• Your assignment
Your task is to return the line containing "TERMS OF USE (234, 2290)" and each line after it through the end of the entries, exactly, with no other lines.

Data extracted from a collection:
%%

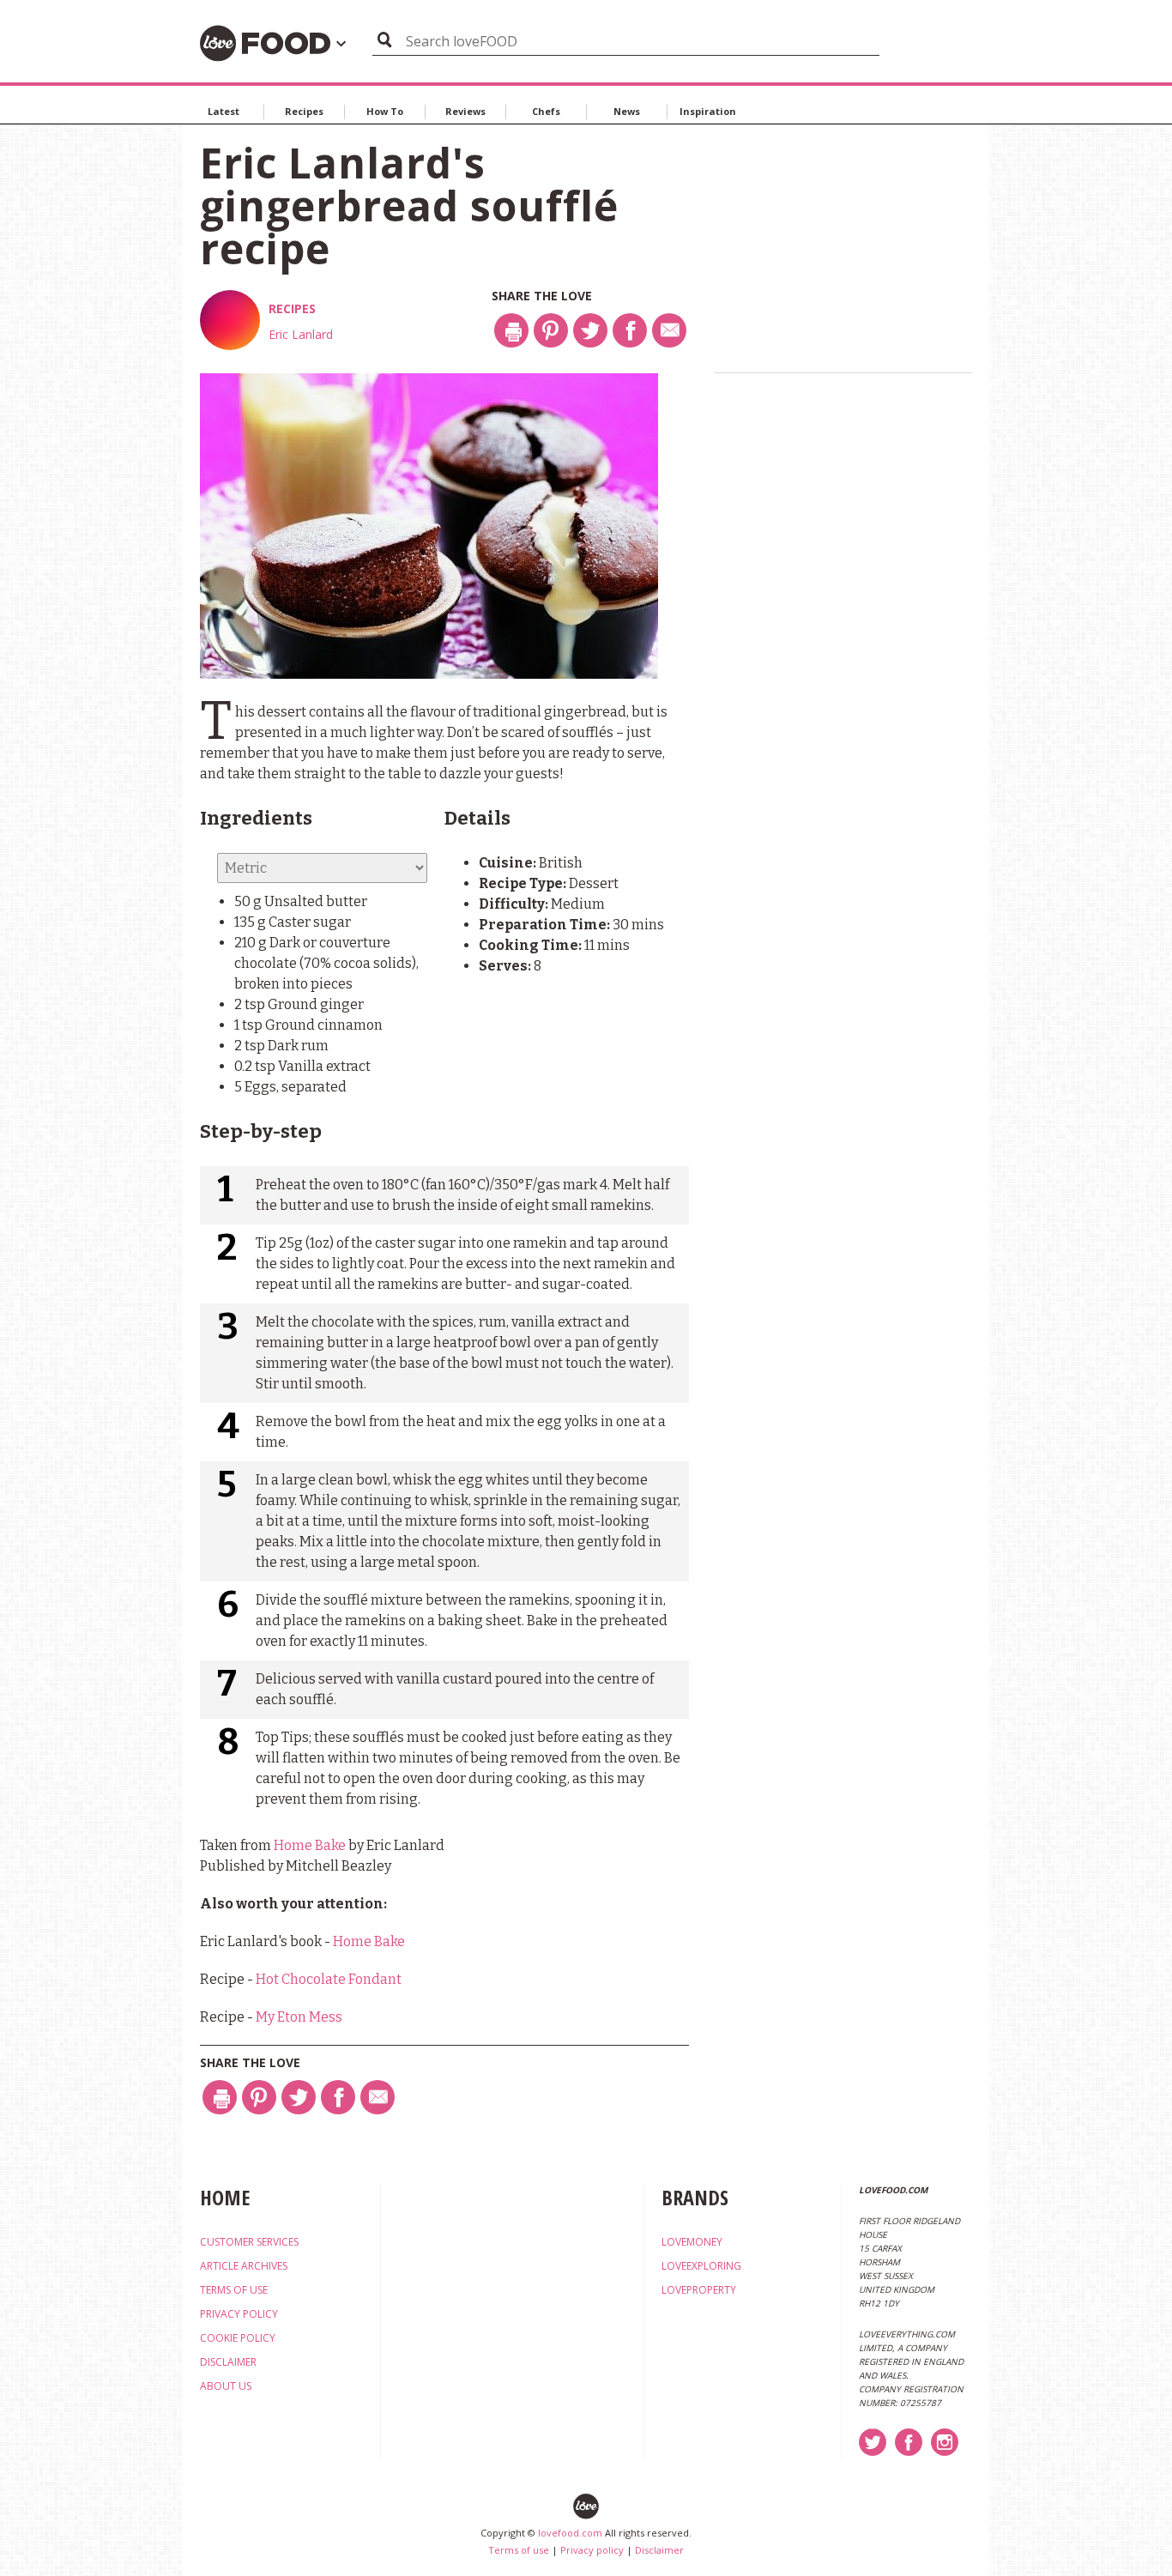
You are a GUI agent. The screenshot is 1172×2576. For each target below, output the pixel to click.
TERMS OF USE (234, 2290)
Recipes (304, 111)
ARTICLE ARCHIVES (243, 2266)
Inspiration (708, 111)
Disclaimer (659, 2549)
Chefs (546, 111)
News (626, 111)
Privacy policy (592, 2549)
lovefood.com (570, 2532)
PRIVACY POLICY (239, 2314)
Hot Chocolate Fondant (329, 1979)
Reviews (465, 111)
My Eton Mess (299, 2017)
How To (384, 111)
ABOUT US (225, 2386)
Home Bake (310, 1845)
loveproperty (699, 2290)
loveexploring (701, 2266)
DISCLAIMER (228, 2362)
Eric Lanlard (301, 334)
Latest (223, 111)
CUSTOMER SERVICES (249, 2241)
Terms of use (518, 2549)
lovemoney (692, 2241)
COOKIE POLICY (237, 2338)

%%

• Reply
TERMS OF USE (234, 2290)
Recipes (304, 111)
ARTICLE ARCHIVES (243, 2266)
Inspiration (708, 111)
Disclaimer (659, 2549)
Chefs (546, 111)
News (626, 111)
Privacy policy (592, 2549)
lovefood.com (570, 2532)
PRIVACY POLICY (239, 2314)
Hot Chocolate Fondant (329, 1979)
Reviews (465, 111)
My Eton Mess (299, 2017)
How To (384, 111)
ABOUT US (225, 2386)
Home Bake (310, 1845)
loveproperty (699, 2290)
loveexploring (701, 2266)
DISCLAIMER (228, 2362)
Eric Lanlard (301, 334)
Latest (223, 111)
CUSTOMER SERVICES (249, 2241)
Terms of use (518, 2549)
lovemoney (692, 2241)
COOKIE POLICY (237, 2338)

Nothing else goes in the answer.